20 People v. Gavina, 332 Phil. 488, 495-496 (1996), citing U.S. v. Albao, 29 Phil. 86 (1914).

21 People v. Zafra, G.R. No. 110079, 19 October 1994, 237 SCRA 664.

22 People v. Panida, 369 Phil 311 (1999).

23 People v. Manes, 362 Phil 569 (1999).

24 People v. Bato, G.R. No. 127843, 15 December 2000, 348 SCRA 253.

25 People v. Gaballo, G.R. No. 133993, 13 October 1999, 316 SCRA 881.

26 People v. Dacibar, 382 Phil 618 (2000).

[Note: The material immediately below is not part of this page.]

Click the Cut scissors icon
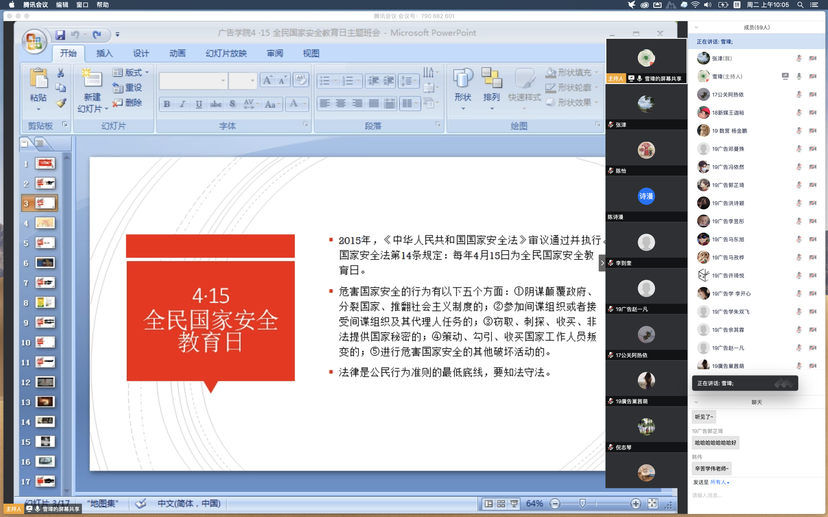The image size is (828, 517). pyautogui.click(x=61, y=73)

27 TSN, October 21, 1998, pp. 6-7.

28 TSN, October 19, 1998, pp. 2-4.

29 Appellee’s Brief, p. 155.

30 Supra.

31 Rollo, pp. 156-157.

32 Prior to the amendment of Section 14, the last clause of its original version read: "x x x and the penalty of life imprisonment to death shall be imposed when the owner, driver or occupant of the carnapped vehicle is killed in the commission of the carnapping."

33 People v. Española, 338 Phil 403 (1997); People v. Bayang, G.R. No. 134402, 5 February 2001, 351 SCRA 175.

34 Exhibit "C".

35 People v. Ereño, G.R. No. 124706, 22 February 2000, 326 SCRA 157.

36 TSN, September 28, 1998, p. 11.

37 People v. Panabang, G.R. Nos. 137514-15, 16 January 2002.